Thank you for taking the time to write such a thorough reply! I'll try to respond to all of your points in turn.

Re: sodium-native

By all indications these bindings for libsodium are unmaintained at this point. I struggle with the idea of this being considered the most secure alternative available.

For the former point, I will admit I didn't note the last release date. For the latter, I can't speak for the original authors: I honestly just made some inferences based on my own cursory investigation.

However, some clarification is needed. libsodium's last release was in 2019, but even though 2 years seems like a long time to us in the JS world, I'd actually expect releases of a crypto library to come infrequently as that suggests maturity and stability. In that same vein, with no changes to the underlying library, the latest version of the bindings being ~9 months ago also makes sense.

Is there a reason for that choice?

Hah! I blame yarn (or, rather, my misuse of yarn). Despite being marked as a pre-release on GitHub (as are all of the other versions, it seems like...), it's not tagged in a special way on npm, nor is 2.4.10 (the actual latest 2.x version) even on npm... Anyway, I've bumped the branch to 3.2.1.

This wrapper is unaudited to my knowlege.

True and valid, but I cut it some slack for just being a binding layer.

Re: libsodium

Security audits only apply to the version tested and grow stale.

This is true, but shouldn't we give more credence to a popular, stable library that was known to be secure $TIME ago than one with no such claims? Though I believe you already make a counterpoint later, with

Although 'unaudited', there are orders of magnitude more eyes on what Node crypto is doing than anything else comparable in the JavaScript space.

Comparable to the JS space, but can the same be said for the crypto space at large? Nonetheless, you have a point; we can definitely have a reasonable degree of certainty in Node's library. I will say that as someone more familiar with cryptography from a theoretical standpoint than its various implementations across languages, the lack of frequent audits in the space is concerning (despite them not being a silver bullet, as you said).

Re: tweetnacl

As I mentioned, part of my investigation was actually looking at who is using these alternative libraries.
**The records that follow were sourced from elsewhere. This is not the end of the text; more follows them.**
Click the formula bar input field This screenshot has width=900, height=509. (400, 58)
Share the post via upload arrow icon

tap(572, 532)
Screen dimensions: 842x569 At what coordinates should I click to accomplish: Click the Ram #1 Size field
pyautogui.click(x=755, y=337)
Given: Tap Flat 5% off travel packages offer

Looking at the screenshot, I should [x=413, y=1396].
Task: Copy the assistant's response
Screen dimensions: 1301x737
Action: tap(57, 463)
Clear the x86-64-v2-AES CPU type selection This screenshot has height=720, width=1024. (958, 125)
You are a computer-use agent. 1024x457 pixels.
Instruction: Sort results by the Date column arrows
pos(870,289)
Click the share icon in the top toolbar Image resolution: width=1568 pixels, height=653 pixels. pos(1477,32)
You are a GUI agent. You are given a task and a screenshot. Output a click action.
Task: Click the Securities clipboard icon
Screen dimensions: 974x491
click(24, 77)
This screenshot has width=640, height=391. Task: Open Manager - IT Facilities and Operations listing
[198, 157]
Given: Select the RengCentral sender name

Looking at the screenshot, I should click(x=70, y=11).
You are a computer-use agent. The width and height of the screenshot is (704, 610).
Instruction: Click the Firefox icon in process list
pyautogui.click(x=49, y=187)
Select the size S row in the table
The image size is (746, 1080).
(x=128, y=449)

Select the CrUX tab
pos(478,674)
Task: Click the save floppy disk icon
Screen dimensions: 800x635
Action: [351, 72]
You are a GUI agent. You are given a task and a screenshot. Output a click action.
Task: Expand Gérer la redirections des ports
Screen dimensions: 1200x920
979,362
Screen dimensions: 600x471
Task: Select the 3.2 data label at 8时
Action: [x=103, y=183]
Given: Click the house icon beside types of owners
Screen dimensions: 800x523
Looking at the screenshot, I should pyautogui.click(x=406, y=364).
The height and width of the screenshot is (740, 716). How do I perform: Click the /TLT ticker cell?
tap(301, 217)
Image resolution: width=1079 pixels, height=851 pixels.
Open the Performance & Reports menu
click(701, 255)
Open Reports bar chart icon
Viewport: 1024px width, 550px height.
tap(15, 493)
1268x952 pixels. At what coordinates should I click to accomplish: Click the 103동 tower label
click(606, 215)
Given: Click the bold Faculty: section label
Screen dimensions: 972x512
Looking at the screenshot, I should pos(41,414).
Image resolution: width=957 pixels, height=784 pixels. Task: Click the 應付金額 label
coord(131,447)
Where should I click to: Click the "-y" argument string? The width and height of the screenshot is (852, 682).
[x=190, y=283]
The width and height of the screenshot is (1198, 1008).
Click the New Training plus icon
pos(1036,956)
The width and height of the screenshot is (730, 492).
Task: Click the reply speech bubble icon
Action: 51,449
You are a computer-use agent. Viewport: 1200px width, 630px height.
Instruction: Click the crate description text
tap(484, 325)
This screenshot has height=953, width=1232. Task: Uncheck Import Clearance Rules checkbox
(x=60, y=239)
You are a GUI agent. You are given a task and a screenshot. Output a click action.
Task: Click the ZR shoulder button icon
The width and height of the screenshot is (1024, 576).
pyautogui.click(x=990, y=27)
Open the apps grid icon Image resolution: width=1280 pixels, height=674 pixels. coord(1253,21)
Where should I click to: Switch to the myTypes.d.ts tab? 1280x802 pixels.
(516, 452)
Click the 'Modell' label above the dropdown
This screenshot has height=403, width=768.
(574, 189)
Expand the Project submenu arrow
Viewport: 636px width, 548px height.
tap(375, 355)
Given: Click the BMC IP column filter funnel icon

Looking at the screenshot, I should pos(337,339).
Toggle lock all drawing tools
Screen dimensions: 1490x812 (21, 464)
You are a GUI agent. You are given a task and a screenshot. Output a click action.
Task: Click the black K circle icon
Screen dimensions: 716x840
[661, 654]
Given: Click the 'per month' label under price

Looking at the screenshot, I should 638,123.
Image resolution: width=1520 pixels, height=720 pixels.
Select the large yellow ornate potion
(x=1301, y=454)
Deciphering that isn't trivial, but I'd love to align our dependencies with whatever another big player using ed25519 is doing. I know zcash uses it, but it'll take some more digging to see what others are doing in the JS space.

Due to the small size, and use of Typescript in both of those libs an audit of one or both is a much smaller task than tackling the same on thousands of lines of C/Assembly/JS code & tooling in the sodium duo.

Excellent point!

They bring so much pain.

This is obviously true as evidenced by this thread, but we need to make sure relieving painful builds doesn't cause painful security vulnerabilities.

Re: crypto-key-composer

I'm not sure why this is characterized as an "unreliable dependency".

I didn't mean to come off as biased or inflammatory with this, and was referring to introduction of the dependency itself as being unreliable rather than what's in it, if that makes sense.

I called it that because it would be responsible for a piece of functionality that needs to be very safe, i.e. converting between private key formats. A slip-up here (and we all know how vulnerable npm et al. is to those) would be catastrophic, hence my hesistation. I agree that its scope is very small (as evidenced by the code you linked), but its impact could be large.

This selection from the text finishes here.